Angga Mahardika, sosok yang sangat dikagumi oleh kakaknya, begitu pun sebaliknya. Mereka menikah satu setengah tahun yang lalu. Angga sangat menyayangi Dira. Keluarga kecil mereka terlihat sangat harmonis, dikarenakan saling menyayangi satu sama lain. Namun, nahasnya mereka tidak ditakdirkan untuk menghabiskan sisa umur mereka bersama. Angga mengalami kecelakaan parah, yang menyebabkan nyawanya tidak tertolong.
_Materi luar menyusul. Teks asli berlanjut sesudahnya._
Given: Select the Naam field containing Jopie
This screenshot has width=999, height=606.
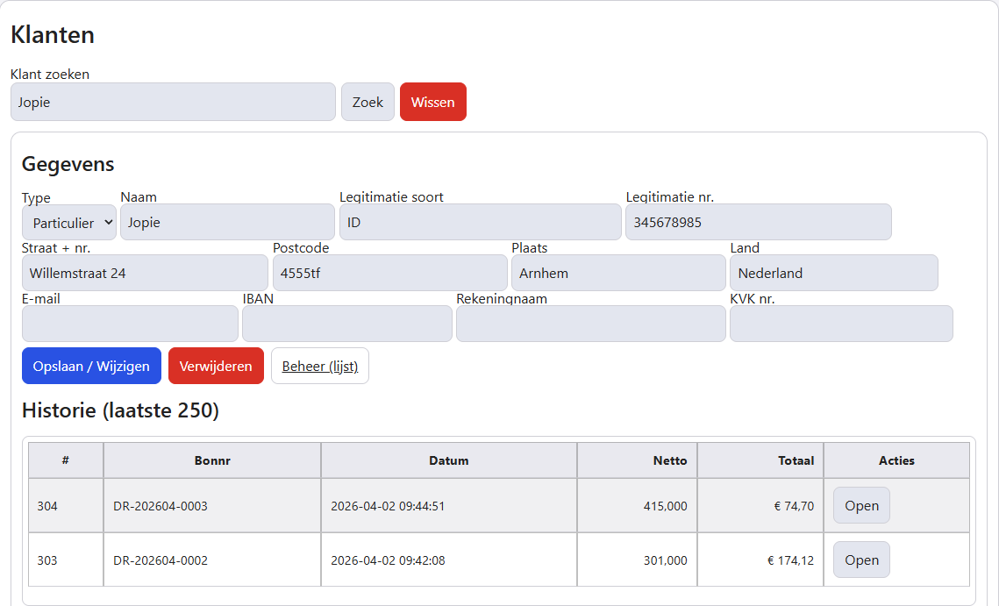Looking at the screenshot, I should 227,223.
Saat itu Dira sedang mengandung anak mereka yang baru berumur dua bulan.
Dara mengusap pelan punggung Dira. “Kakak jangan sedih, Dara akan selalu ada untuk Kakak, dan jagoan ini juga pasti akan mendukung mamanya.” Dira tersenyum sambil mengusap perut Dira.
“Tante yakin kamu akan jadi sosok yang kuat seperti mama kamu, Nak,” gumam Dara masih mengusap perut Dira lembut. “Eh, dia ngerespons, Kak!” lanjut Dara dengan tersenyum semringah saat merasakan tendangan dari perut kakaknya.
Senyuman Dara menular ke Dira. Dia ikut tersenyum, akhirnya adiknya itu tidak sedih lagi. Dia ingin selalu bisa melihat senyum adiknya, baginya bahagia adiknya adalah bahagianya.
“Sekarang kamu tidur, ya. Pikirin ini semua baik-baik. Kakak keluar dulu. Nice dream, Sister,” ucap Dira sambil mencolek hidung Dara.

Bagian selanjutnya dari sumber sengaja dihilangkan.